Exercise objective: Produce a word-for-word copy of the lines from the one that contains "Given: Select the template.yaml editor tab" to the final line of the data below, with all pictures dropped.

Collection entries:
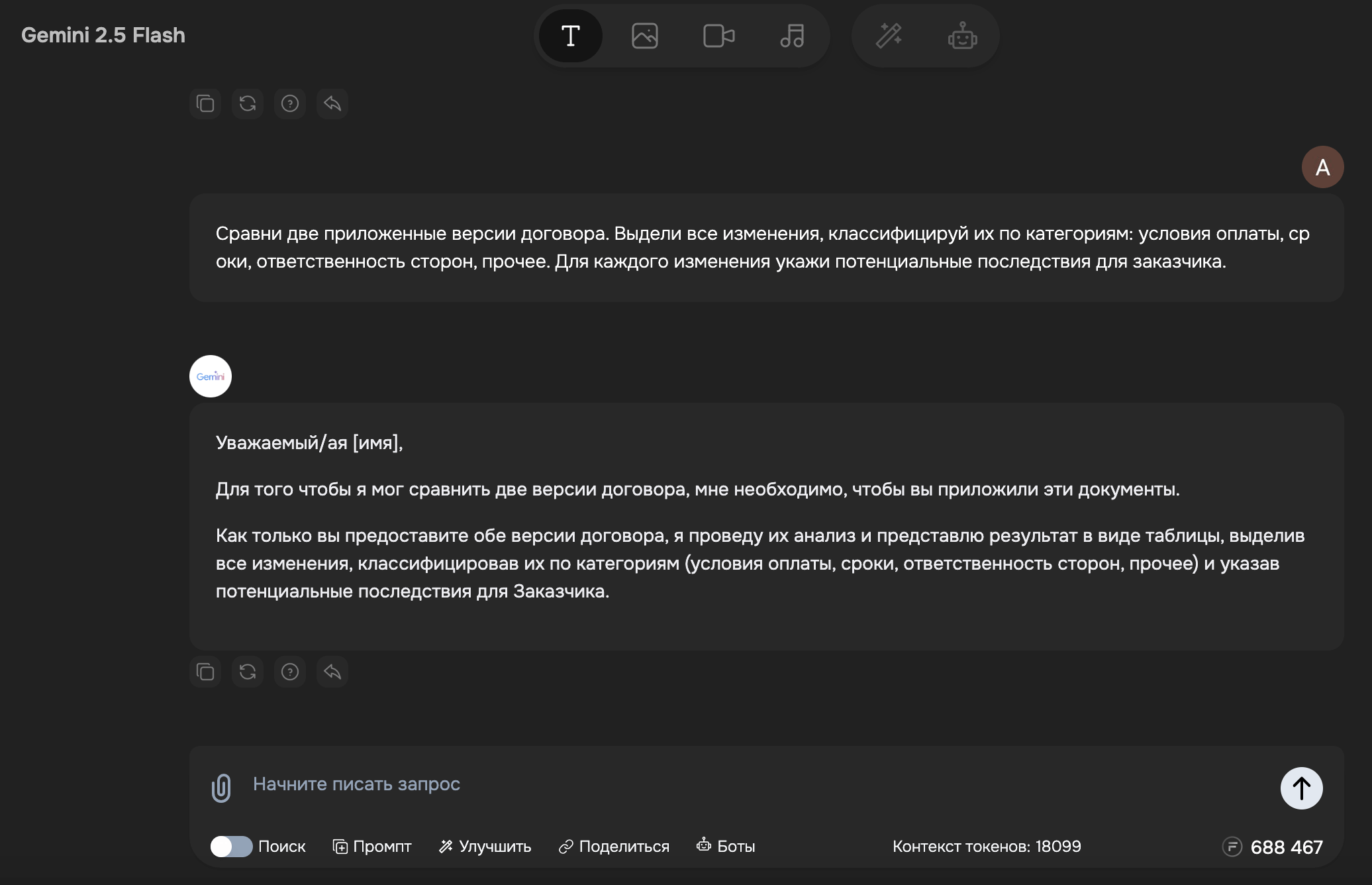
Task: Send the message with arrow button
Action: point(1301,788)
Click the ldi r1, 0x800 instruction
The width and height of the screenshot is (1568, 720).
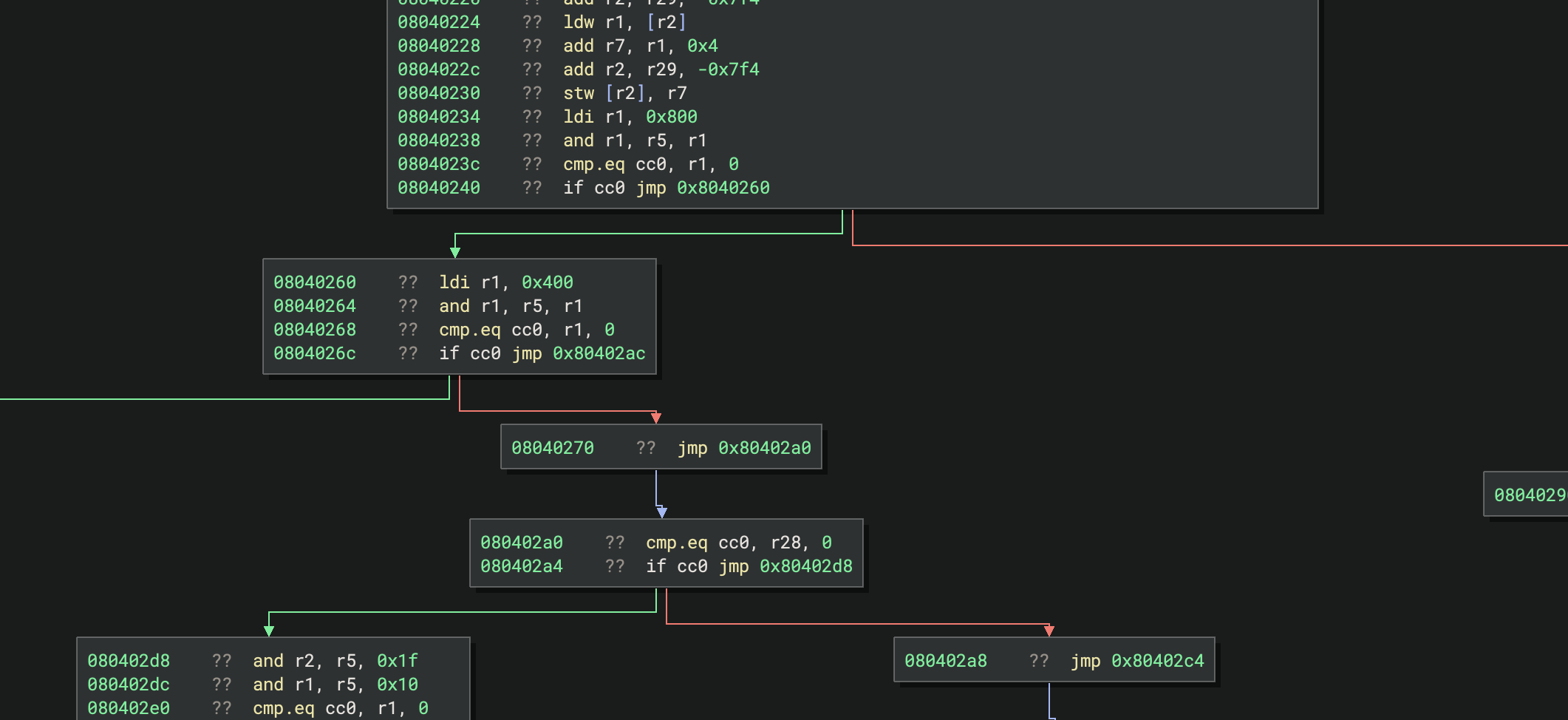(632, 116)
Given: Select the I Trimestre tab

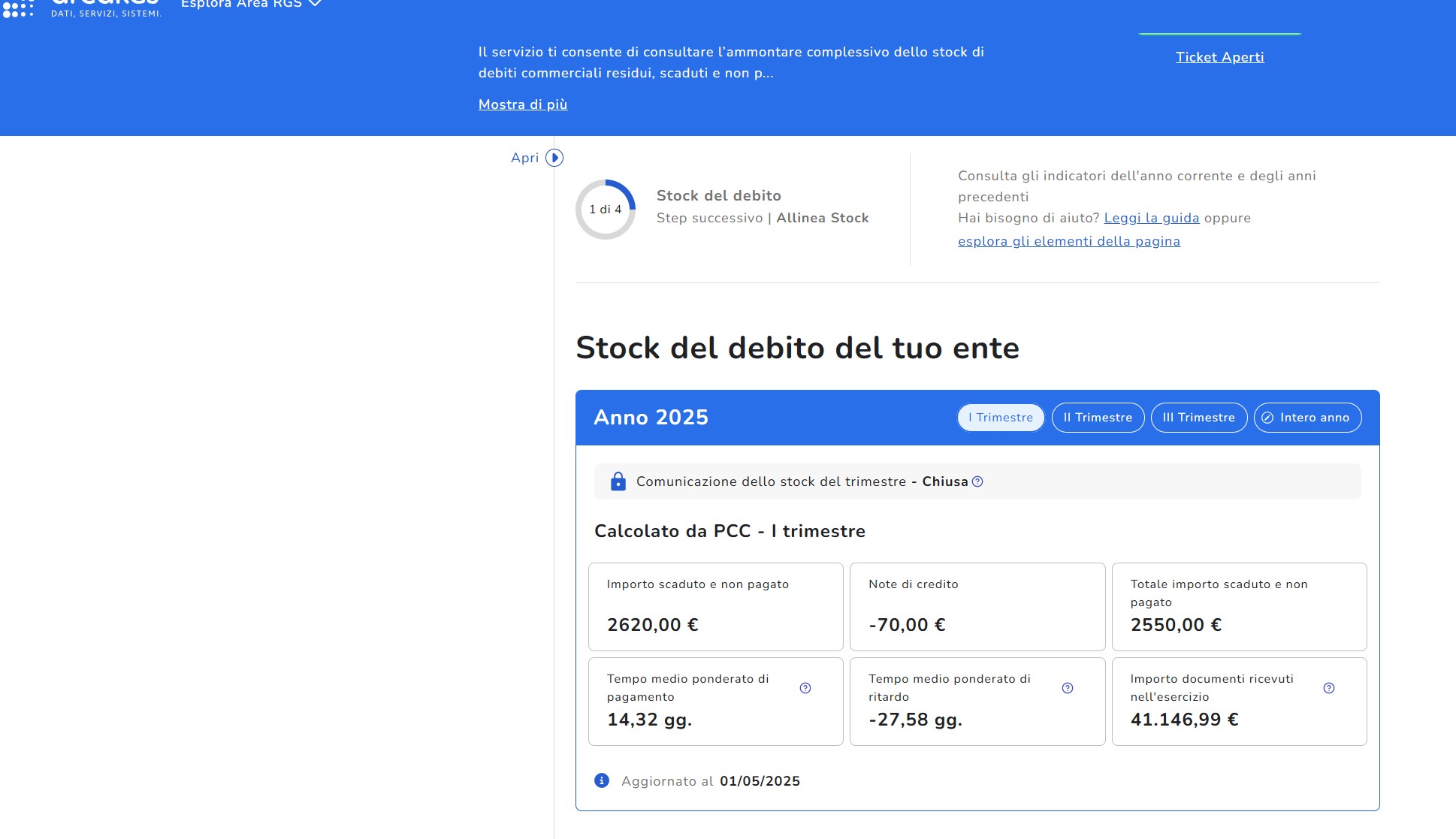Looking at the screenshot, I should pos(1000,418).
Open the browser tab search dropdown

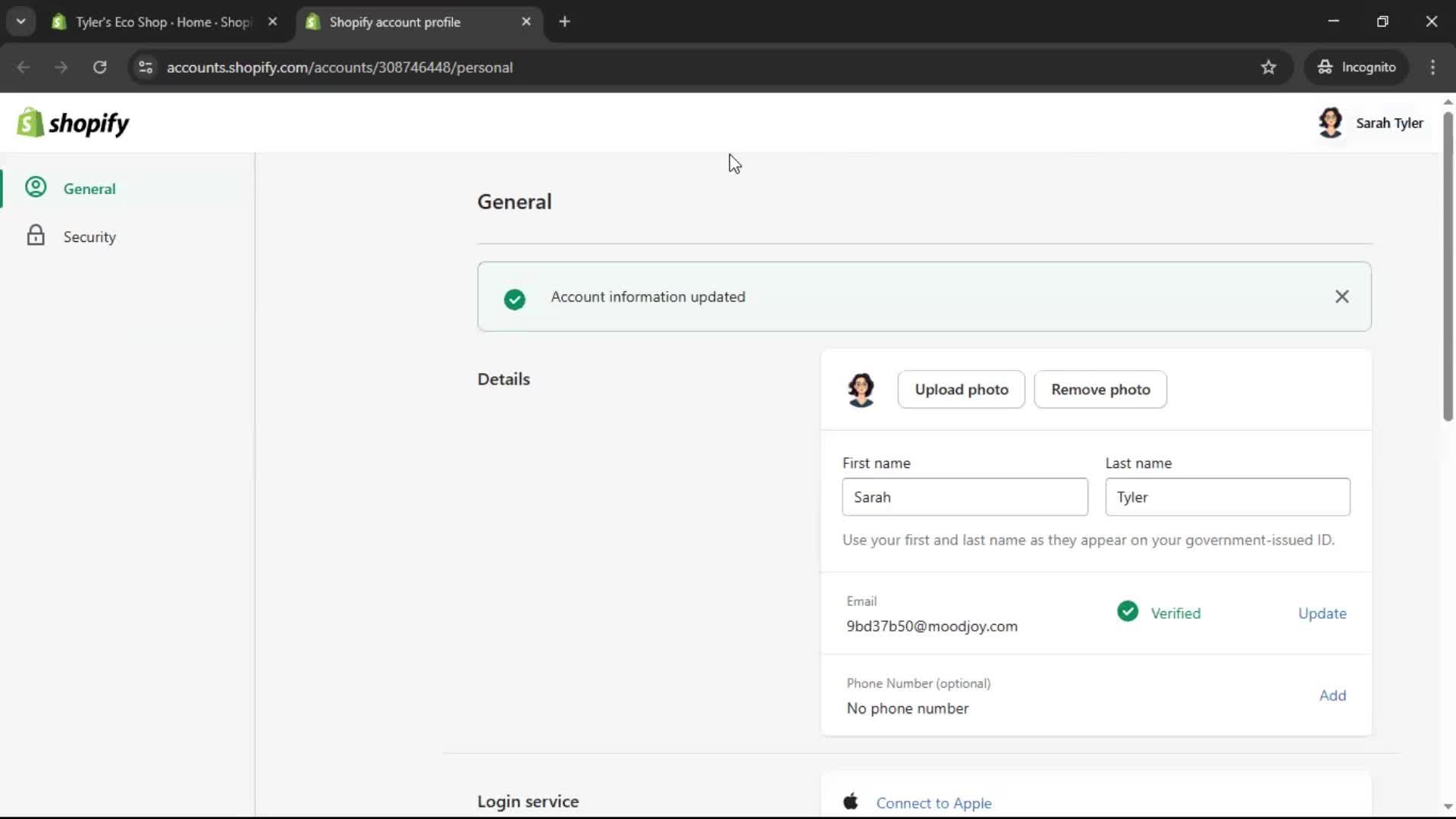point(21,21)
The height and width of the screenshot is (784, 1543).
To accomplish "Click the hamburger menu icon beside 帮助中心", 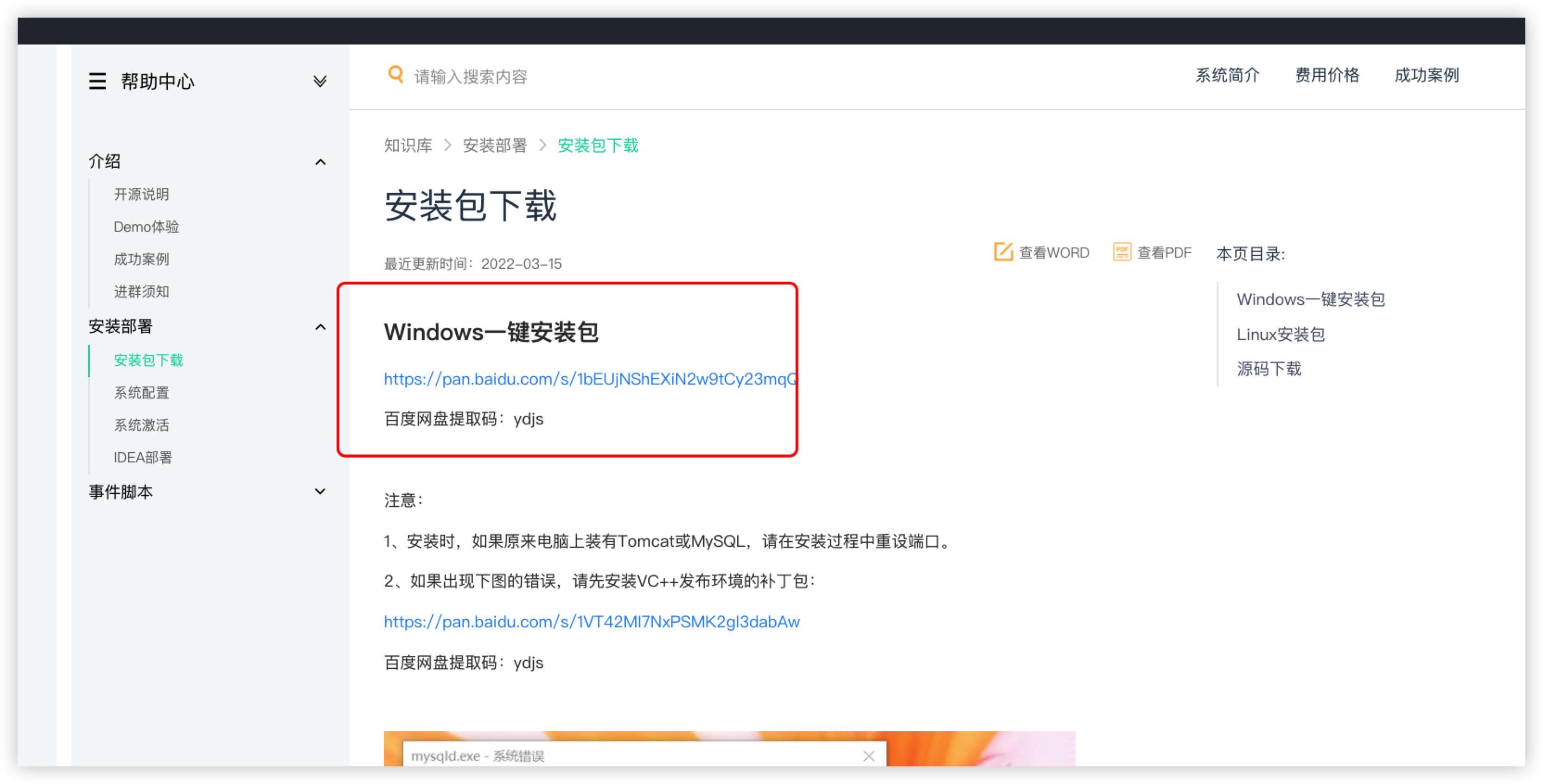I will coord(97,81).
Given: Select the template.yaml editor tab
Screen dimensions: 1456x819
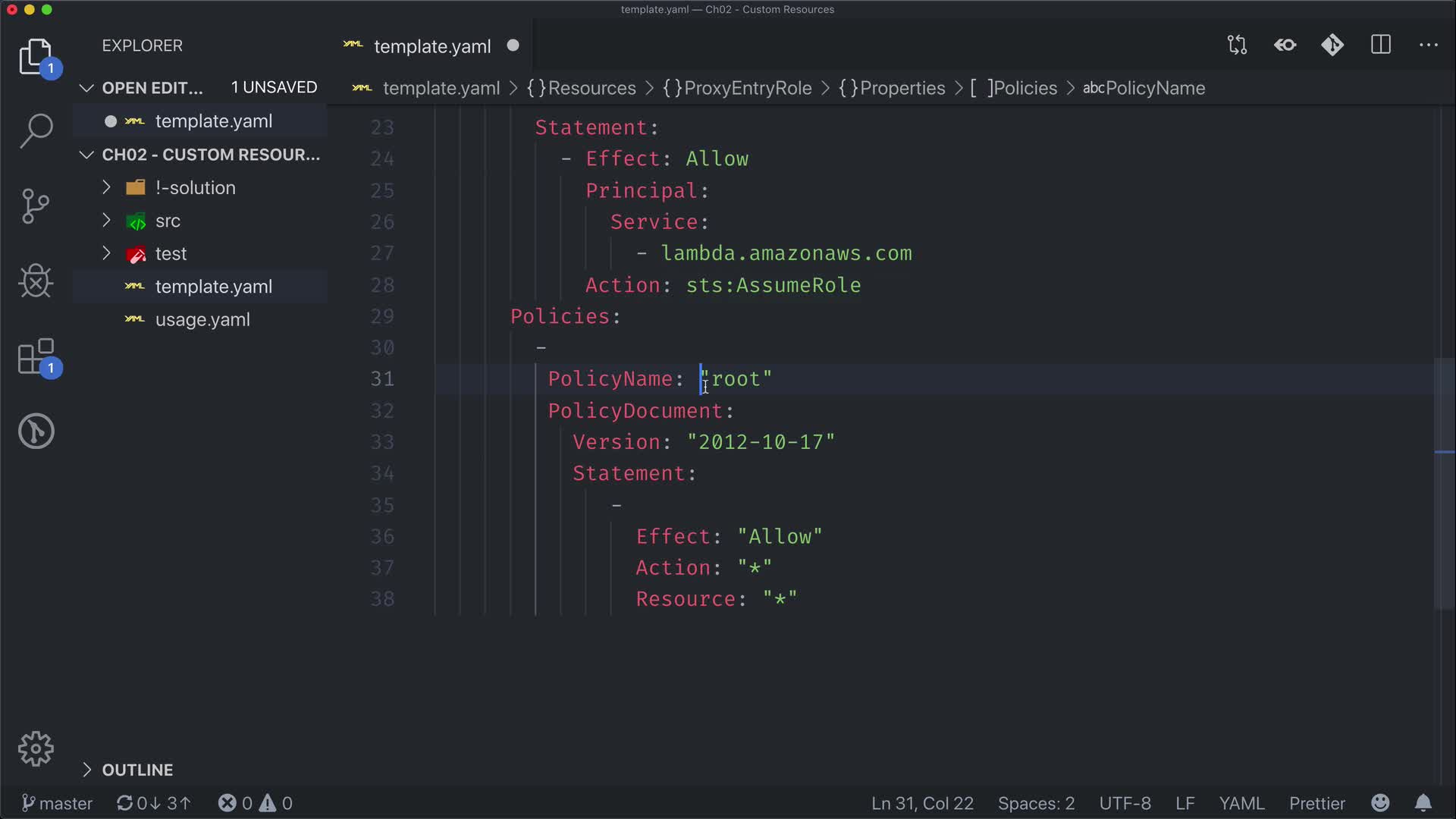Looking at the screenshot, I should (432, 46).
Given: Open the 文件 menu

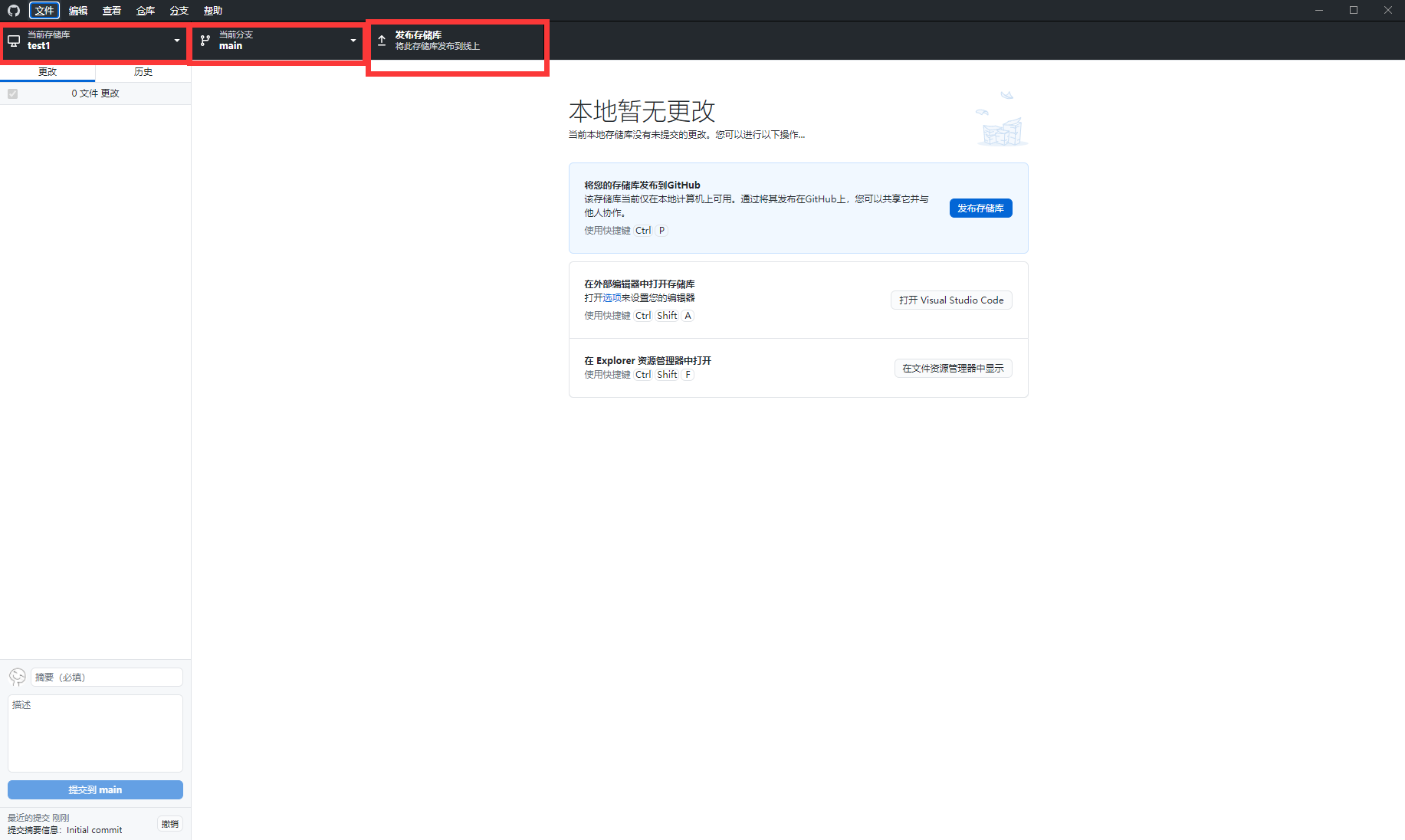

Response below:
Given: Select the template.yaml editor tab
Screen dimensions: 1456x819
Looking at the screenshot, I should (432, 46).
Given: Open the 文件 menu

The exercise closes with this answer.